Hammam à Oujda

La parcelle du projet se situe en proue d’un îlot, à l’intersection entre la Route Bouknadel (large de 20m) et deux rues secondaires (larges de 10m). Elle est composée du Hammam existant et de deux parcelles d’habitations dont une non construite.

Afin d’intégrer ce projet dans le quartier, il été opté pour des teintes en accord avec le bâti existant dans un esprit de continuité d’une variation de beige terre et de gris pierre. Le hammam devant répondre à des exigences de discrétion, il est donc apparu opportun de travailler sur le thème du moucharabieh et du claustra, qui permettent de voir depuis l’intérieur, mais de suggérer ce qui se passe à l’intérieur tout en préservant l’intimité des usagers.

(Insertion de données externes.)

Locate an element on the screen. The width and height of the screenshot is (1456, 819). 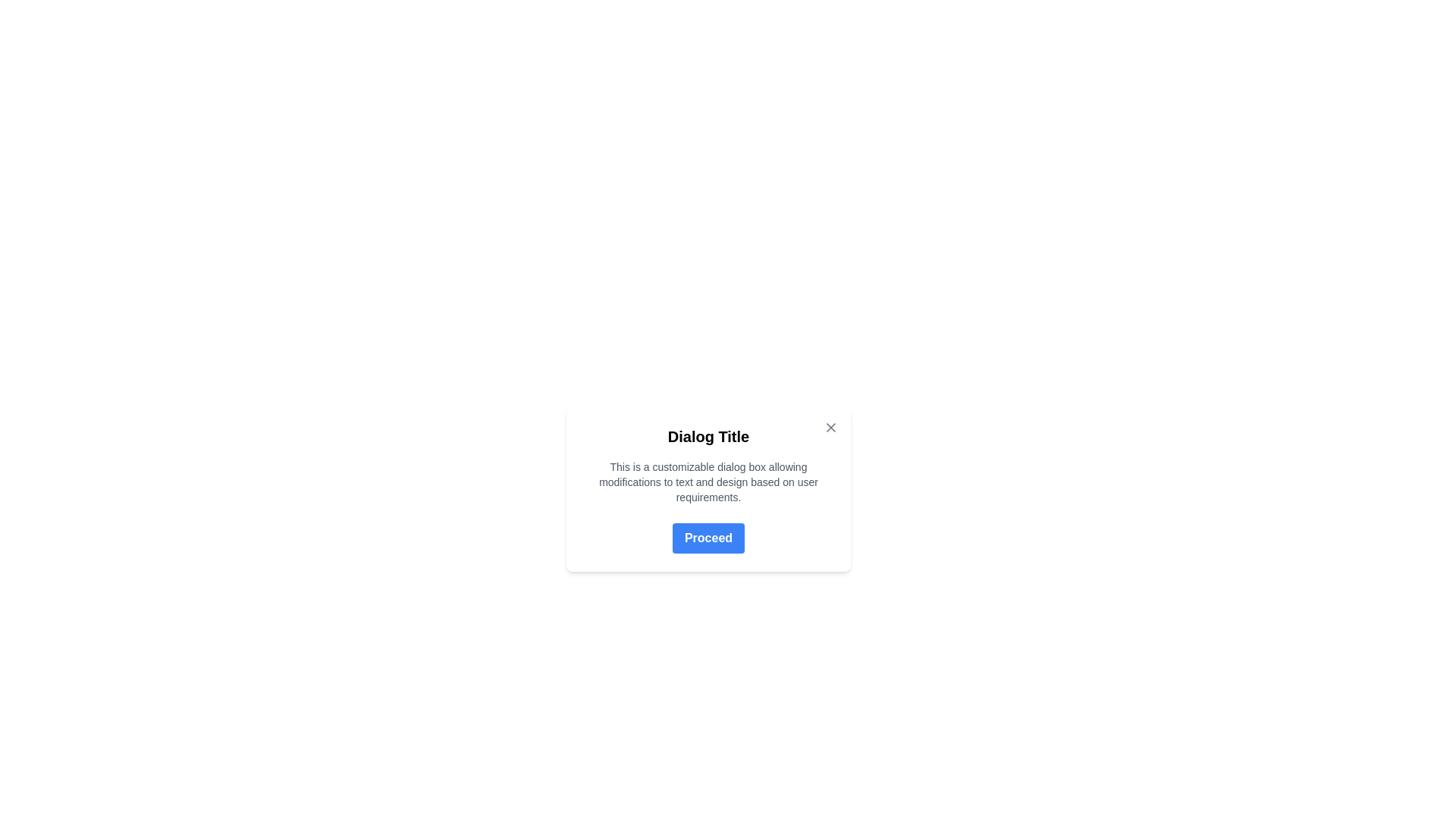
informational text block located below the 'Dialog Title' and above the 'Proceed' button, which provides details about the dialog box's purpose and customization options is located at coordinates (708, 482).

L’histoire du projet s’ancre dans l’expérimentation du rituel du bain à travers la relation avec la pierre naturelle. L’édifice sera composé d’un empilement de briques de pierres naturelles horizontales ponctuées par des ouvertures horizontales serties sur deux lits de pierre. L’alternance entre ces modules horizontaux de pierre et de verre composera la totalité de la façade. L’effet produit de jour sera celui d’une pierre ornée d’ombres et de verre. De nuit, le bâtiment paraîtra comme une lanterne traditionnelle abstraite éclairée depuis l’intérieur. Le sous-bassement sera traité en pierre grise et le volume supérieur surélevé en parallélépipède puissant et monolithique en pierre beige.

Le complexe est composé d’un Hammam en RDC, de douches au R+1, et d’une salle de sports en R+2. De l’intérieur le bâtiment est strictement scindé en deux parties égales : à gauche les hommes et à droite les femmes. La séparation se situe dès l’accueil du bâtiment, chaque partie disposant de ses propres circulations verticales, un escalier et un ascenseur, à l’exception de l’escalier de service commun, et qui permet aussi d’évacuer le bâtiment en cas d’incendie en respectant la réglementation en vigueur.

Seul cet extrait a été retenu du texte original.